(Collected data)
=== Begin Enclosure ===
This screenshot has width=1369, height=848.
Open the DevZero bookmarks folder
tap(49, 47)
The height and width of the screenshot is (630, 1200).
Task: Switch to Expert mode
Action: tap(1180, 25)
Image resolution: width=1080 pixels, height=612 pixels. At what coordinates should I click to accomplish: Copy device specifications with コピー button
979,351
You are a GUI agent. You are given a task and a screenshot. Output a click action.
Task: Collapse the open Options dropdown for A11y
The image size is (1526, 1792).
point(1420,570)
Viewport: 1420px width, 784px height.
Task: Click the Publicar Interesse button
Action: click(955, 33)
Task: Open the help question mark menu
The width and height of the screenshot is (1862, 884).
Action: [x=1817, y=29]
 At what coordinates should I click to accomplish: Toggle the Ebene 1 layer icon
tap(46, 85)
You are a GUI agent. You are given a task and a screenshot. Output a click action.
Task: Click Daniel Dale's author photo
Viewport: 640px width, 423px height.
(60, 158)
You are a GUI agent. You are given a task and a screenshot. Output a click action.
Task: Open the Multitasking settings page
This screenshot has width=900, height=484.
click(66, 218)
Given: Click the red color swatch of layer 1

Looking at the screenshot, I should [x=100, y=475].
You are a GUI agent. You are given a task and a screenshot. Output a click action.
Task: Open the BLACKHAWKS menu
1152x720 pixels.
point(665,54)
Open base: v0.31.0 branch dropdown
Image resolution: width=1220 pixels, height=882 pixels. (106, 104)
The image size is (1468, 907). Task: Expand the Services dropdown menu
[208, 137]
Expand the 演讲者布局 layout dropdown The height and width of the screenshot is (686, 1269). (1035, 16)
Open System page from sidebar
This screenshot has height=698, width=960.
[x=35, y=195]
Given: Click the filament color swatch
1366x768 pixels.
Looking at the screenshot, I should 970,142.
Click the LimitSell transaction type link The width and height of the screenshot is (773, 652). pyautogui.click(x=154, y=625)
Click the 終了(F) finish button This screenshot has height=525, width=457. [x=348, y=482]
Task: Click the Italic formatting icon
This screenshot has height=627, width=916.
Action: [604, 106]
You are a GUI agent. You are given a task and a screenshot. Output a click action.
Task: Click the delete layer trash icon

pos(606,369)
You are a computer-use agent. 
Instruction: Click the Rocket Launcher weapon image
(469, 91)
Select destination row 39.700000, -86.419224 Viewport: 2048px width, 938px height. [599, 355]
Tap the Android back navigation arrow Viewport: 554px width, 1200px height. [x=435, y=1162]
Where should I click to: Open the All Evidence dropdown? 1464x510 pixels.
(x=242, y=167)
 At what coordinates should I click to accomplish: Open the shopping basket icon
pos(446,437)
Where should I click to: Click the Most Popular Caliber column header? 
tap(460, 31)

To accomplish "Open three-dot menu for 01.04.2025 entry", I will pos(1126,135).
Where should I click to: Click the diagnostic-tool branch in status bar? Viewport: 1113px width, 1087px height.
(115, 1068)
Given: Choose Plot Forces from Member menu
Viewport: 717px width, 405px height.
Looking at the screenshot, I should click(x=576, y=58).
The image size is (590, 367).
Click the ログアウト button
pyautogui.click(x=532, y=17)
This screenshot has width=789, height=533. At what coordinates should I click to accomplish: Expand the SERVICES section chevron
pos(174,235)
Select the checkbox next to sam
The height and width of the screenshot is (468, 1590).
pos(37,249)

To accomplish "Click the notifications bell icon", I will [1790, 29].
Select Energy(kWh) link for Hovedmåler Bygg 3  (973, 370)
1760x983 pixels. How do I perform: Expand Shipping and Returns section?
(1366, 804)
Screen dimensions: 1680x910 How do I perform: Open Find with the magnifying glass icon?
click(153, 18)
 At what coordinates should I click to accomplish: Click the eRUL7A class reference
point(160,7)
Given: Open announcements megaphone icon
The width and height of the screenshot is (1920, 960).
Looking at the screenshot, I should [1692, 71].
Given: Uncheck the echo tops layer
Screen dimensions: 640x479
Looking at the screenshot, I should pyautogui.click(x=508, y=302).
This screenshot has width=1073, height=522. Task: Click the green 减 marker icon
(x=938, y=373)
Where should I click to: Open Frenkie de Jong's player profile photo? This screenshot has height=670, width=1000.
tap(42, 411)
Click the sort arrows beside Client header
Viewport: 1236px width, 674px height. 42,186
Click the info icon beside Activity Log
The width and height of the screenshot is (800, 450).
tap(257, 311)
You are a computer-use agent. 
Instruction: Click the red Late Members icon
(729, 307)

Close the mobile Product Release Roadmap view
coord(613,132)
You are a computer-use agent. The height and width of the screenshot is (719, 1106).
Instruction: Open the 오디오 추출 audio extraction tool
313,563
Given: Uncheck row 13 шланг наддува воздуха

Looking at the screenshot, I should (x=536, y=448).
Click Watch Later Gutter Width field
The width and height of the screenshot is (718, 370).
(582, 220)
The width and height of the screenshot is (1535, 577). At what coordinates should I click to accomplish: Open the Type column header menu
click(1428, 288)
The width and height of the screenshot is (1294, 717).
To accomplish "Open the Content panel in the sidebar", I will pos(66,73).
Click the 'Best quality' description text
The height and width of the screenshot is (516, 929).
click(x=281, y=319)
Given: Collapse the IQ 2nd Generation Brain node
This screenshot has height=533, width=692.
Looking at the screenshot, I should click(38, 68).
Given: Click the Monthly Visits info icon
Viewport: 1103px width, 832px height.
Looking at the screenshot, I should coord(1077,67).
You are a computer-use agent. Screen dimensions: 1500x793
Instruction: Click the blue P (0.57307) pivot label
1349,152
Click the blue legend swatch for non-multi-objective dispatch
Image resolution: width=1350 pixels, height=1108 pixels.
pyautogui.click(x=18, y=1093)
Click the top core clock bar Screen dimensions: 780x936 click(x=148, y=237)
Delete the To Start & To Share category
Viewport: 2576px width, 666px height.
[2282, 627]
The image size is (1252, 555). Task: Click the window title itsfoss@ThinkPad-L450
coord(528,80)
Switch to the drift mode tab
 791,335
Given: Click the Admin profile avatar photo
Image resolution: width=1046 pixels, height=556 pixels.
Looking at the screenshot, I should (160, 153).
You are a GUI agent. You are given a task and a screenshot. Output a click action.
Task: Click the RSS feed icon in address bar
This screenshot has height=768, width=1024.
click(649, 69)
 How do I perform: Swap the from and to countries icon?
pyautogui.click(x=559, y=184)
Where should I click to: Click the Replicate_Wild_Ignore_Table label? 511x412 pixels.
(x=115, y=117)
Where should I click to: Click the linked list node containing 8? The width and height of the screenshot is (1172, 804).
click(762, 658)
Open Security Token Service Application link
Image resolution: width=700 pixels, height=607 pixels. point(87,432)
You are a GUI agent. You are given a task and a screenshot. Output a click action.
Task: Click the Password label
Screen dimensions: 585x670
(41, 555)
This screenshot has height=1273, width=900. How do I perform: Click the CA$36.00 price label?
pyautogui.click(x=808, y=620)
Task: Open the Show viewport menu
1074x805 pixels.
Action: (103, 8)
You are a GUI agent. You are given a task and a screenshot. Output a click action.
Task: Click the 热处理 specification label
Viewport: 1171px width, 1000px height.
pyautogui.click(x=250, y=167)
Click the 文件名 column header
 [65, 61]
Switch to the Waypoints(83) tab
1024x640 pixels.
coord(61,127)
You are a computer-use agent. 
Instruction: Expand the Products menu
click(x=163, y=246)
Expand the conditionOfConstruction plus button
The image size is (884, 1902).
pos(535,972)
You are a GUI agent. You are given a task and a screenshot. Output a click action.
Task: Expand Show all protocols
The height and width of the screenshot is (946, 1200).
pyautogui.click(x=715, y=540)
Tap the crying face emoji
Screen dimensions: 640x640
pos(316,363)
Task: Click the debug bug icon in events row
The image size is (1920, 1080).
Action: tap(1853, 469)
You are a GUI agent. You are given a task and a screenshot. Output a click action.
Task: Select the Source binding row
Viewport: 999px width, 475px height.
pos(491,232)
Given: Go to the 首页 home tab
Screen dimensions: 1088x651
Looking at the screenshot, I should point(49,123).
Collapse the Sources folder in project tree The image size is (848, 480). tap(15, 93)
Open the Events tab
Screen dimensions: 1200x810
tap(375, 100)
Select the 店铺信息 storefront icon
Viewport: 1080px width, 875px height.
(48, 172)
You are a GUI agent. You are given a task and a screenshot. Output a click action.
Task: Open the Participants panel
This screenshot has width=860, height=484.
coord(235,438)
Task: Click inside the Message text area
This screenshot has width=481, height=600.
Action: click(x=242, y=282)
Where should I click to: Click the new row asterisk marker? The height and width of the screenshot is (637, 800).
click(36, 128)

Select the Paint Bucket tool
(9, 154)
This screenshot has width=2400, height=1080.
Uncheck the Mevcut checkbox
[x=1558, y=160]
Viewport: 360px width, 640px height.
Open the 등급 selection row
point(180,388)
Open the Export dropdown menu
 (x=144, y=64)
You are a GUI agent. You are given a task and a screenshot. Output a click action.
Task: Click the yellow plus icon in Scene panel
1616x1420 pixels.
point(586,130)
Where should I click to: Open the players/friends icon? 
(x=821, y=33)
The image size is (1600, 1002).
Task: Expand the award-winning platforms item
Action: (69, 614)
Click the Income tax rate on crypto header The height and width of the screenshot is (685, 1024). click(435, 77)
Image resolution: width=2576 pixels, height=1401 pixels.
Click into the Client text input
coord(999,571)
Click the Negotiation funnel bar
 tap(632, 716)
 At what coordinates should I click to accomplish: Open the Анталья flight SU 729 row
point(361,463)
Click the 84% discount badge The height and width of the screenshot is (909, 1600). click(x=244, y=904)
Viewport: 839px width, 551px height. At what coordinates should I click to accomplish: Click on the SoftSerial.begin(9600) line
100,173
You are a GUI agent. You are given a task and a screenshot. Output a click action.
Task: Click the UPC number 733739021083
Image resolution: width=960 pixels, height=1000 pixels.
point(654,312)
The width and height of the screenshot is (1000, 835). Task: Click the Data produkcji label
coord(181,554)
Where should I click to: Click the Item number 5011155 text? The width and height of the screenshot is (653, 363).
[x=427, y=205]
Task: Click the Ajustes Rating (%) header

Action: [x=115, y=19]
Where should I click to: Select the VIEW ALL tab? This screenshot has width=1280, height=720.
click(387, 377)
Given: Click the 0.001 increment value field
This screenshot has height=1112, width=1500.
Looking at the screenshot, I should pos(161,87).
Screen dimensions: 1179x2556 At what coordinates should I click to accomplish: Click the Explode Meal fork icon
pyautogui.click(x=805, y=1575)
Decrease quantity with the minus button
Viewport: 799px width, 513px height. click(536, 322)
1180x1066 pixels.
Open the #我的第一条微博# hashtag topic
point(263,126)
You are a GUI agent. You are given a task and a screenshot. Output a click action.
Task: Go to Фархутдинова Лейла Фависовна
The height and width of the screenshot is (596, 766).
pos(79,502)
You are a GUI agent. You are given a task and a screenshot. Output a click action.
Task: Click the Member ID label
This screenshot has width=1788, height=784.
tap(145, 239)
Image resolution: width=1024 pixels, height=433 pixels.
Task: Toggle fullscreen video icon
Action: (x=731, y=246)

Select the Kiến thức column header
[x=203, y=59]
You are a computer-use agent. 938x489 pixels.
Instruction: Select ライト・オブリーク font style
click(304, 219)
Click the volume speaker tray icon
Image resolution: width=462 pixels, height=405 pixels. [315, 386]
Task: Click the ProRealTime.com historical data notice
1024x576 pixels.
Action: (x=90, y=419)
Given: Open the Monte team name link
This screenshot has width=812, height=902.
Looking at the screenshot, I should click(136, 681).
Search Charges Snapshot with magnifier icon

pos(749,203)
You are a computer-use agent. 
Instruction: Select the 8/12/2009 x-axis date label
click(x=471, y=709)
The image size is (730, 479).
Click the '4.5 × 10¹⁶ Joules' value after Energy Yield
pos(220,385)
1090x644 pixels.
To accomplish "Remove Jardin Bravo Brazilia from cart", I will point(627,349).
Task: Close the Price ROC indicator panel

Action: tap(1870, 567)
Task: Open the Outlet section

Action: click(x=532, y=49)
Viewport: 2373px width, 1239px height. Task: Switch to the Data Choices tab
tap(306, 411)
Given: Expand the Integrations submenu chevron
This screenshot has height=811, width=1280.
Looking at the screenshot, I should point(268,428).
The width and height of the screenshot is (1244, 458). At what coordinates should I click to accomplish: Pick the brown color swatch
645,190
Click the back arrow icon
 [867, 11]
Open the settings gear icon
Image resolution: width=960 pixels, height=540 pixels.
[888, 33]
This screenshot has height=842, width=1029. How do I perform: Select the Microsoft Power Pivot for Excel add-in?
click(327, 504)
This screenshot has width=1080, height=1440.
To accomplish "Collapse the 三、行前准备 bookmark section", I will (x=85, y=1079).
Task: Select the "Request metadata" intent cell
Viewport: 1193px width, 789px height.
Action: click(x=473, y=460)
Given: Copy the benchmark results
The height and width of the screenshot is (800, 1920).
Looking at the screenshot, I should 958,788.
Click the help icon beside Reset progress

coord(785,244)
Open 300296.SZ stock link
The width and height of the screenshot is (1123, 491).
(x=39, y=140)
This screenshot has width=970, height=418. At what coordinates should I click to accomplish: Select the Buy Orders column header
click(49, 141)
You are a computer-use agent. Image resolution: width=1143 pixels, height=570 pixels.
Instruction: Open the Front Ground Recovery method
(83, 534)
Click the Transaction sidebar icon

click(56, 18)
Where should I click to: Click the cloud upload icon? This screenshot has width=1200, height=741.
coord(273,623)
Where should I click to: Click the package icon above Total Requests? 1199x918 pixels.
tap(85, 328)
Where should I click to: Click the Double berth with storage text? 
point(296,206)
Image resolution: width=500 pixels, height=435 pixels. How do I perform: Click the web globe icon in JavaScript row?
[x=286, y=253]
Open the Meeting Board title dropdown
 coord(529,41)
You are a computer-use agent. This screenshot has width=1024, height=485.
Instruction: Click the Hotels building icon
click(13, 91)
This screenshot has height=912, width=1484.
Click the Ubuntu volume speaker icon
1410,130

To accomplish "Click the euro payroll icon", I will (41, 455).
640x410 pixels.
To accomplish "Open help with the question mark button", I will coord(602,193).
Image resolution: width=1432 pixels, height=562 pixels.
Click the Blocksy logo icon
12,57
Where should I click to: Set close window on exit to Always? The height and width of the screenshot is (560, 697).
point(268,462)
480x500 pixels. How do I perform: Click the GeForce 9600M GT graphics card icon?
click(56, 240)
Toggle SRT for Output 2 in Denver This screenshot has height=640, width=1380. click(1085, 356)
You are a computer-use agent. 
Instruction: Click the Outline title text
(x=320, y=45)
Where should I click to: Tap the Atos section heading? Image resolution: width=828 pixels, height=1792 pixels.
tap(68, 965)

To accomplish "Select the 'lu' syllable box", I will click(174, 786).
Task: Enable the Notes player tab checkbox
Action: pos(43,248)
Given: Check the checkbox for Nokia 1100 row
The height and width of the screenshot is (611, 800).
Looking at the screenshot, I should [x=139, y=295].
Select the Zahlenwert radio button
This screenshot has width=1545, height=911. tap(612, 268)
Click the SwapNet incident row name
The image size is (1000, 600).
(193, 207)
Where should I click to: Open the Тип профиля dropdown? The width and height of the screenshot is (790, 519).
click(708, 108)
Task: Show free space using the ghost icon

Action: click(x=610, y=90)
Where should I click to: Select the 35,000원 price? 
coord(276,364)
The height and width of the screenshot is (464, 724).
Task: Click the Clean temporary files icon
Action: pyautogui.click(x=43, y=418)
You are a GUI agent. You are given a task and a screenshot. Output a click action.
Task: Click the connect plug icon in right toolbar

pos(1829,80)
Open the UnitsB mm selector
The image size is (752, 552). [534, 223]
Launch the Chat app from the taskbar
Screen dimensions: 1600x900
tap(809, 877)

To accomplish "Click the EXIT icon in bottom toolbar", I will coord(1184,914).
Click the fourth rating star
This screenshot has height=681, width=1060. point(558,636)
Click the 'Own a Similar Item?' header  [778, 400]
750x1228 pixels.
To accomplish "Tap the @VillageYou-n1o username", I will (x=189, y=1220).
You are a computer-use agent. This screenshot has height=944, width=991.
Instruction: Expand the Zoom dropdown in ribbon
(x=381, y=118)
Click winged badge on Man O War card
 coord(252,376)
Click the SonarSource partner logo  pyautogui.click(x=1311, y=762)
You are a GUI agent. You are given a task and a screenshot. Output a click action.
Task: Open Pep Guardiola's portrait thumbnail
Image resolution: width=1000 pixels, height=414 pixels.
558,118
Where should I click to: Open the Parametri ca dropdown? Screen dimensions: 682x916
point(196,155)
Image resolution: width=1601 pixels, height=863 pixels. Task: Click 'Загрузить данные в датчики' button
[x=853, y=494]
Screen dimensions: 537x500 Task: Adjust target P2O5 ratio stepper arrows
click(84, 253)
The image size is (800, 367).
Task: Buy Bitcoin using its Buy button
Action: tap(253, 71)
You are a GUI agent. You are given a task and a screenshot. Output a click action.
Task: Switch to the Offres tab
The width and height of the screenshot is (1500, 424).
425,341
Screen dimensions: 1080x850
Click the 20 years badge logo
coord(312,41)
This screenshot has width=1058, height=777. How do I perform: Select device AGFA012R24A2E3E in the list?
=== End Enclosure ===
* _PROBLEM DETAILS_: Check each line of the records above for the string "question", and report every line that has it.

* _RESULT FOR THIS EXERCISE_:
Task: Open the help question mark menu
To accomplish "Open help with the question mark button", I will coord(602,193).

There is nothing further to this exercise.